*** Text segment Section Begins ***
Our study is the first study assessing the relationship between the presence of fQRS and its relationship between the LVH parameters in non-hypertensive acromegaly patients. However, our study has several limitations. This is a single center, cross sectional study and the number of patients in the study is relatively small. Since LVH parameters were evaluated, only non-hypertensive patients were included in the study. In addition, more advanced techniques such as speckle tracking echocardiography and cardiac magnetic resonance imaging to evaluate the myocardial functions and extent of scar tissue could be used. Also, the lack of long-term follow-up in order to assess the clinical significance of fQRS formation in acromegaly patients was the other limitation of our study. Large scale, prospective, long-term studies are needed to clarify the clinical outcomes of fQRS formation in acromegalic patients.
5. Conclusion
In conclusion, we showed that fQRS (+) acromegaly patients had increased LVH parameters and LAD than fQRS (-) individuals. Disease duration and LAD were the independent predictors of fQRS formation. Therefore, fQRS (+) acromegaly patients should be followed more closely for acromegalic cardiomyopathy and cardiovascular diseases.
Informed consent
This study has been approved by Eskisehir Osmangazi University Ethics Committee (Approval no. 25403353-050.99-E.46782) and was performed in accordance with the ethical standards laid down in the 1964 Declaration of Helsinki and its later amendments. All participants provided informed consent in the format required by the ethics committee
Acknowledgment/Disclaimers/Conflict of interest
The authors would like to thank the Department of Endocrinology and Metabolism, the Department of Cardiology (Eskisehir Osmangazi University) for the laboratory and clinical work. This study did not receive any financial funding and was performed as part of the employment duties of the authors.
All of the authors declare that they have no competing interests. The authors also certify that there is no conflict of interest with any financial organization regarding the material discussed in the manuscript. Authors are those who have contributed to the conception and design of the article, the acquisition of data, or the analysis and interpretation of data, as well as the writing of the article or the revision of its content; and have read and approved the final version of the article before submission.
*** Text segment Section Ends ***
*** Given records Section Begins ***
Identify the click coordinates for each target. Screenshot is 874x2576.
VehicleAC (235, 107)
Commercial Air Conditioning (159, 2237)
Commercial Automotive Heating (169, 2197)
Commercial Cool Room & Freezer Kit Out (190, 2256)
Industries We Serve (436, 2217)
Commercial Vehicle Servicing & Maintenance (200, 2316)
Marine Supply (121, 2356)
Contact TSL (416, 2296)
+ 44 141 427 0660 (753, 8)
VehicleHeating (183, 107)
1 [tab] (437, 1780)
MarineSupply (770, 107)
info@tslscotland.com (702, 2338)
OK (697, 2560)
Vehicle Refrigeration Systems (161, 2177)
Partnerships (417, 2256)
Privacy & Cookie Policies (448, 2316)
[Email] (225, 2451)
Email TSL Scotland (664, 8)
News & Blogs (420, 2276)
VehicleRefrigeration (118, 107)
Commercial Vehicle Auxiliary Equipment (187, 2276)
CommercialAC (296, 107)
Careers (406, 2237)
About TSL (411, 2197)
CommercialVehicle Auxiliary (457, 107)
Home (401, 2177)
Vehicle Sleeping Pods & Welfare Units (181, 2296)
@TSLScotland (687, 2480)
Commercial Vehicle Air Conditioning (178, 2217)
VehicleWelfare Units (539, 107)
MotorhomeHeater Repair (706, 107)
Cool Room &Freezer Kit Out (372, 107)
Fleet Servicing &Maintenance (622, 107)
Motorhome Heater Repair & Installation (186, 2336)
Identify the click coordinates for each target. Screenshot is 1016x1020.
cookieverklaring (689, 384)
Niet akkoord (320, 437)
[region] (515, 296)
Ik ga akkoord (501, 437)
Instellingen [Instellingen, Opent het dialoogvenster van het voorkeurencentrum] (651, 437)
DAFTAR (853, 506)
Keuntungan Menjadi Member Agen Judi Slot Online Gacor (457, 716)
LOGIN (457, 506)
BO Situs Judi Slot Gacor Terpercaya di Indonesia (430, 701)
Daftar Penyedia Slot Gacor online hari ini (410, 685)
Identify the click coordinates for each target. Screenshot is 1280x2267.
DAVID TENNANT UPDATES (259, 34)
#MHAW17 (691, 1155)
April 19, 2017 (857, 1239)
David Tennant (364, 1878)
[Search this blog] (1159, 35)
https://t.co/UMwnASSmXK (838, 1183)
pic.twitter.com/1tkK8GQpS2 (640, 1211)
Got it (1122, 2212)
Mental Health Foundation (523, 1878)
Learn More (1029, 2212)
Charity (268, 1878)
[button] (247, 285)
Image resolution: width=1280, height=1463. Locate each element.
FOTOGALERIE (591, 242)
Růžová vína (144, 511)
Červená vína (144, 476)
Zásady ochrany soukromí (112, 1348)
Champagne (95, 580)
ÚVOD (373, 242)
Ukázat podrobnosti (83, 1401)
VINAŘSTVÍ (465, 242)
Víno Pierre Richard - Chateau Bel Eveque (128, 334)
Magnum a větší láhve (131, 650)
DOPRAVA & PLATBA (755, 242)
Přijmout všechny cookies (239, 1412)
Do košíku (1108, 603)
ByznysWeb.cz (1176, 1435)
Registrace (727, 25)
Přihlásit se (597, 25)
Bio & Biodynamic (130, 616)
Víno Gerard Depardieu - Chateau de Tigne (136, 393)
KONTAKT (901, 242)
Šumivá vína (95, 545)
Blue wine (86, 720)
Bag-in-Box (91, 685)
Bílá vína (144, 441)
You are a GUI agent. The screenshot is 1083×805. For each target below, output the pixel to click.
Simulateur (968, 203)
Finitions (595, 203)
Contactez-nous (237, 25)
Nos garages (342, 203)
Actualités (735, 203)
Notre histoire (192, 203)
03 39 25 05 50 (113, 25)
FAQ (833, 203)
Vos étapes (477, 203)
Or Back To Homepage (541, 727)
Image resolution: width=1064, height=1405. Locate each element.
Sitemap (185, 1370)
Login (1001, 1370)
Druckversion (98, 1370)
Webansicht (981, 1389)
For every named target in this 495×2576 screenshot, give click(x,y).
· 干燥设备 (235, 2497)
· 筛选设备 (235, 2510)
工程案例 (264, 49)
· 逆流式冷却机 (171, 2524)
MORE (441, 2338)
*** Given records Section Ends ***
## Tasks to carry out
• A. In the acromegaly study text, turn the paragraph beginning "Our study is the first study" into a short list of its main points.
• B. From the acromegaly study text, write out again the part that opens with the words containing "5. Conclusion" and closes with "and cardiovascular diseases.", renaming "acromegaly patients" as "patients with acromegaly" wherever it appears.
The data that come after the acromegaly study text are separate material and unrelated to it.

## Solution list
• A.
- It is the first study of how fQRS relates to LVH parameters in non-hypertensive acromegaly patients.
- It is single-center and cross-sectional, with a relatively small number of patients.
- Only non-hypertensive patients were included, since LVH parameters were evaluated.
- More advanced techniques, such as speckle tracking echocardiography and cardiac magnetic resonance imaging, could have been used to evaluate myocardial function and scar tissue.
- It had no long-term follow-up to assess the clinical significance of fQRS formation.
- Large, prospective, long-term studies are needed to clarify the clinical outcomes of fQRS formation in acromegalic patients.

• B.
5. Conclusion
In conclusion, we showed that fQRS (+) patients with acromegaly had increased LVH parameters and LAD than fQRS (-) individuals. Disease duration and LAD were the independent predictors of fQRS formation. Therefore, fQRS (+) patients with acromegaly should be followed more closely for acromegalic cardiomyopathy and cardiovascular diseases.